Windparks im Norden und Osten Deutschlands
werden reihenweise abgeschaltet, weil niemand den Strom gebrauchen
kann. Gleichzeitig will die Regierung Maschinenbauer und
Chemiefabriken im Süden und Westen mit Prämien dazu drängen, ihre
Produktion zu drosseln, wenn nicht genug Saft im Netz ist. Bezahlen
soll beides der Steuerzahler, der voraussichtlich heute erneut extra
zur Kasse gebeten wird: Dann nämlich wollen Union und FDP im
Bundestag beschließen, dass die Stromverbraucher für die
Anschlussprobleme der Nordseewindparks noch tiefer in die Tasche
greifen sollen als bisher bekannt.
Die deutsche Energiewende, einst mit viel Euphorie und einem
satten „Wir können das!“ gestartet, bietet Ende November 2012 ein
Bild des Jammers: Die Regierung lockt Industrie und Stromproduzenten
weiter mit viel steuerfinanziertem Zuckerbrot. Hin und wieder droht
der zuständige Umweltminister Peter Altmaier aber auch eher lustlos
mit der Peitsche: Mal appelliert er an die Verbraucher, zu dreiste
Preiserhöhungen abzustrafen. Mal fragt er die Länder, welche
energieintensiven Betriebe nicht mehr bevorzugt werden sollen. Mal
bringt er ein winterliches Abschaltverbot für defizitäre Kraftwerke
ins Spiel. Er gewährt der Industrie einen kurzen Blick auf die
Folterwerkzeuge – einsetzen wird er sie nicht.

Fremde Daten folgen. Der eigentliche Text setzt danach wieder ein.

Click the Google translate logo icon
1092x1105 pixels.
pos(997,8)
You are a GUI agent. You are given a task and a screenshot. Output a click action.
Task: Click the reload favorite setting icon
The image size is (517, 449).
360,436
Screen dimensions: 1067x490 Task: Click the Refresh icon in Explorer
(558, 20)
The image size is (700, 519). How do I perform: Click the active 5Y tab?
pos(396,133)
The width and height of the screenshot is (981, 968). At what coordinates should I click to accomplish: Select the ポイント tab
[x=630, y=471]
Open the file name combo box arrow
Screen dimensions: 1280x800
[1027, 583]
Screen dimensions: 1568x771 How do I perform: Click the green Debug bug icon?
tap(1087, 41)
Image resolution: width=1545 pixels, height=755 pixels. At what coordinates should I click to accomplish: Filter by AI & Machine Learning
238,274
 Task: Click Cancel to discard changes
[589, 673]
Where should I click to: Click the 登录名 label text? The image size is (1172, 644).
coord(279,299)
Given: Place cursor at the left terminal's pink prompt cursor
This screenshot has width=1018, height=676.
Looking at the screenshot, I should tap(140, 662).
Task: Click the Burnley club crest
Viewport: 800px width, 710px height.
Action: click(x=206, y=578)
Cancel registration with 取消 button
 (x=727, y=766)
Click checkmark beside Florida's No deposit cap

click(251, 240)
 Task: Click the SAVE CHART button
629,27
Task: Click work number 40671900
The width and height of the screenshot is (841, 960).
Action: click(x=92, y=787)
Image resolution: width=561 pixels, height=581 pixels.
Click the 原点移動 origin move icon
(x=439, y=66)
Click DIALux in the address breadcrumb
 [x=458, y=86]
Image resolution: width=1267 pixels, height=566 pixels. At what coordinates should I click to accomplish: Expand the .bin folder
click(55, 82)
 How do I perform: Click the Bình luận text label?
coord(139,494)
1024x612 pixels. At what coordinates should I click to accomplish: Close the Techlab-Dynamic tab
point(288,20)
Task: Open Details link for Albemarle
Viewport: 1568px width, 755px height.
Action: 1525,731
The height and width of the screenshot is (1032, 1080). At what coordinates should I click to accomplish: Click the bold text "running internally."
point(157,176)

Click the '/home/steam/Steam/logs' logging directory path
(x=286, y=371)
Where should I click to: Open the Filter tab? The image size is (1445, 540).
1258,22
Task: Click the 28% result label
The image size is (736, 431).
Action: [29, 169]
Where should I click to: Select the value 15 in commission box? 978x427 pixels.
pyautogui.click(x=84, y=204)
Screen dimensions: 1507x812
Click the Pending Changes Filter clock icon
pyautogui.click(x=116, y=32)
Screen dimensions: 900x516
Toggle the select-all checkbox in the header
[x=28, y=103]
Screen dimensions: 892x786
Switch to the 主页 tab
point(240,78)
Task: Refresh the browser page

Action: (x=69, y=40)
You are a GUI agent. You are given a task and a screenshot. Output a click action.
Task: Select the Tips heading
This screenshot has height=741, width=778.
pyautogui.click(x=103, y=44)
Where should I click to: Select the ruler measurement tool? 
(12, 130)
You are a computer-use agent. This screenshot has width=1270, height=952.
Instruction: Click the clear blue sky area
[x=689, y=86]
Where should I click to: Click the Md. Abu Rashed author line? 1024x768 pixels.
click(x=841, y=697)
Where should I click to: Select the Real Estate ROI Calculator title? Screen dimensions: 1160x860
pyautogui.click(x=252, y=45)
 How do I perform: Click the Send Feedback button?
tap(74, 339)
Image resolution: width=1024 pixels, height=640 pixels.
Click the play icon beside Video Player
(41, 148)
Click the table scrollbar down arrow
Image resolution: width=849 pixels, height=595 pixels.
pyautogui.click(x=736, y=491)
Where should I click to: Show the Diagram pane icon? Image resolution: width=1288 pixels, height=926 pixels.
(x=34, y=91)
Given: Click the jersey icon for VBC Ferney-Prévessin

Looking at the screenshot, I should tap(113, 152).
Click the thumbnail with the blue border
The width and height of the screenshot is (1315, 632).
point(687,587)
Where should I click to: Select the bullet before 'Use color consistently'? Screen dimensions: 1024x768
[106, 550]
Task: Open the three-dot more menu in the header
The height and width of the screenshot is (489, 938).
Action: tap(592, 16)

Denn Altmaier spielt auf Zeit. Ziel der Flickschusterei ist der
kommende Herbst: Bis zur Bundestagswahl soll Ruhe herrschen beim
einstigen Vorzeigeprojekt. Abgeschaltete Aluminiumhütten kann sich
die Regierung im Vorwahlkampf ebenso wenig leisten wie massive
Netzausfälle, vergrätzte Stromproduzenten oder entfesselte Wutbürger
an Fernleitungstrassen. Also muss Altmaier weiter vermitteln,
verhandeln und hoffen, dass er alle ins Boot holt.
Die dringend nötige tiefgreifende Reform des
Erneuerbaren-Energien-Gesetzes wird Altmaier bis zur Bundestagswahl
verschleppen. Die Zeit, die er verstreichen lässt, ist verloren: Für
die nächste Regierung sowie für den Standort Deutschland.